### TASK STATEMENT
Search the entries for the word "agent" and copy each line that has it.

--- INFORMATION PROVIDED Enclosed Below ---

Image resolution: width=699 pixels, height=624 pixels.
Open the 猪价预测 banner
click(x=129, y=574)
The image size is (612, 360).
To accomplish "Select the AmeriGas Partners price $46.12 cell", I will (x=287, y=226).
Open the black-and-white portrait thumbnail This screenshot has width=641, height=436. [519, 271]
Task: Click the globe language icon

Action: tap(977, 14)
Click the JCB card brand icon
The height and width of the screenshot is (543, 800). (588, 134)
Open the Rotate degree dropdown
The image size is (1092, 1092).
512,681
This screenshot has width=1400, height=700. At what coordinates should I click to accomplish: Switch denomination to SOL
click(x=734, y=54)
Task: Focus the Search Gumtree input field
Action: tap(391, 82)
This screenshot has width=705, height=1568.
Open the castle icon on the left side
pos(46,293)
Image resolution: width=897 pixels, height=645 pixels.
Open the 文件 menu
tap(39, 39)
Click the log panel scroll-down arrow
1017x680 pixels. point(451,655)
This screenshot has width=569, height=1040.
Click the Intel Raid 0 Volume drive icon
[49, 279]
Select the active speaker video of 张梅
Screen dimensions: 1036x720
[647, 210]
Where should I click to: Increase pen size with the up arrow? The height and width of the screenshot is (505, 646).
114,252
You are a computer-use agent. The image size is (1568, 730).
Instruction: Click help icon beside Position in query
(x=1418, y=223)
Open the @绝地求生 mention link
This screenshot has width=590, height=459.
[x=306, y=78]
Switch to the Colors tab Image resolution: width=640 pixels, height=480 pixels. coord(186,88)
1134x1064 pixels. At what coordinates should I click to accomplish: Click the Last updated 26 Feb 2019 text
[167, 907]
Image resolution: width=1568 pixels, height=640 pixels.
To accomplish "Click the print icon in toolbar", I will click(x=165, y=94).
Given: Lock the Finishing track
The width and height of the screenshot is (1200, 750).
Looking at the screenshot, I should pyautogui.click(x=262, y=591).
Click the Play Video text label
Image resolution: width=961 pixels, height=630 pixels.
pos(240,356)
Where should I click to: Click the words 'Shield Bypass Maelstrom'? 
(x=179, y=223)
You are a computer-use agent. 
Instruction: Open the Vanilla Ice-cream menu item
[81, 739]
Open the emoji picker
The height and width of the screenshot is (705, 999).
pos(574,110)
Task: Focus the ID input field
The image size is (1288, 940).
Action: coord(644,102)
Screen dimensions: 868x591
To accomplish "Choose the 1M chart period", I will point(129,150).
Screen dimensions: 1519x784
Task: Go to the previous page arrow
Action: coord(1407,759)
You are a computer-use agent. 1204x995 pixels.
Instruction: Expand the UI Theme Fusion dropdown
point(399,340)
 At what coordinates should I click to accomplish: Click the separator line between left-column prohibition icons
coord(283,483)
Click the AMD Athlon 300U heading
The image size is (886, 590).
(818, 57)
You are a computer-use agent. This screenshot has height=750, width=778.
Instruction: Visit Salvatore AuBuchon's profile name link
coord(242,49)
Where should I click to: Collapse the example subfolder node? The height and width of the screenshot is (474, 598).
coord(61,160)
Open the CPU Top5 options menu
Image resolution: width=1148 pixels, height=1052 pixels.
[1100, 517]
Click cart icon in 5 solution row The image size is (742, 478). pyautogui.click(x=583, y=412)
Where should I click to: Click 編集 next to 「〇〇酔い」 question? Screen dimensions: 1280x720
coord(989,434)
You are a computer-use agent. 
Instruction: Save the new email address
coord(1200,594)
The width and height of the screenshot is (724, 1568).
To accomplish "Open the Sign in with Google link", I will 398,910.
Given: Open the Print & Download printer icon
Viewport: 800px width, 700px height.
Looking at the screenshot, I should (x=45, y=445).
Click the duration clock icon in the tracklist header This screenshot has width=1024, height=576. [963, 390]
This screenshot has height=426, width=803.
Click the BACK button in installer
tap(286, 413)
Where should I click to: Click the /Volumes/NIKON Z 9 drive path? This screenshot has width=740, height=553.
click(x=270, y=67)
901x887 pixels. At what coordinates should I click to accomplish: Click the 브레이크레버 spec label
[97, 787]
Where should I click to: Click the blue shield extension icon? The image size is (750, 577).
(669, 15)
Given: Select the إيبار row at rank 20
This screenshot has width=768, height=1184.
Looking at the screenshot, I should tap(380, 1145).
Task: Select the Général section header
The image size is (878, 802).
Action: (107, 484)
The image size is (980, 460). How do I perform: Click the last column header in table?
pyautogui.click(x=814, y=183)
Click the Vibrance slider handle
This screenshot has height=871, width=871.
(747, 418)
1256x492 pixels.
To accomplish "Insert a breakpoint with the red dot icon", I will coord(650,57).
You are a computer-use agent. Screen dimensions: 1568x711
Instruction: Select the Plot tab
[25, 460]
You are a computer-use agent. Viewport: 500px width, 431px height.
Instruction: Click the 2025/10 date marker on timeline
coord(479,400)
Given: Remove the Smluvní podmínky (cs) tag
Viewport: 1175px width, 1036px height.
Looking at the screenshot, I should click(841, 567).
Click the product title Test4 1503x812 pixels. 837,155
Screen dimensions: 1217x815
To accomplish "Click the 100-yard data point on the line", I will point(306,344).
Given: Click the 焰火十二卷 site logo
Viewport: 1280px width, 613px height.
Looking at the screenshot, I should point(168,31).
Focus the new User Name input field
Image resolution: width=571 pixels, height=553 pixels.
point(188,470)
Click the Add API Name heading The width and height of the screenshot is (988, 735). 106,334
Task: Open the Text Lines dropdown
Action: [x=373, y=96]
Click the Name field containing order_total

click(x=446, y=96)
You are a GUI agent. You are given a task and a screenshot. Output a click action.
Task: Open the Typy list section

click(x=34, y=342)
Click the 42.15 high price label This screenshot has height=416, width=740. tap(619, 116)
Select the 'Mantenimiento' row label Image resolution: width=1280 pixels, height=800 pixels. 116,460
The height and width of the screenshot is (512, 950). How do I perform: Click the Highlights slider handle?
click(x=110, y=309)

--- End of Enclosed INFORMATION PROVIDED ---

### RESULT
You are a computer-use agent. The image size is (1568, 730).
You are a computer-use agent. 
You are a computer-use agent. 1204x995 pixels.
You are a computer-use agent. This screenshot has height=750, width=778.
You are a computer-use agent. 
You are a computer-use agent. Screen dimensions: 1568x711
You are a computer-use agent. Viewport: 500px width, 431px height.
You are a GUI agent. You are given a task and a screenshot. Output a click action.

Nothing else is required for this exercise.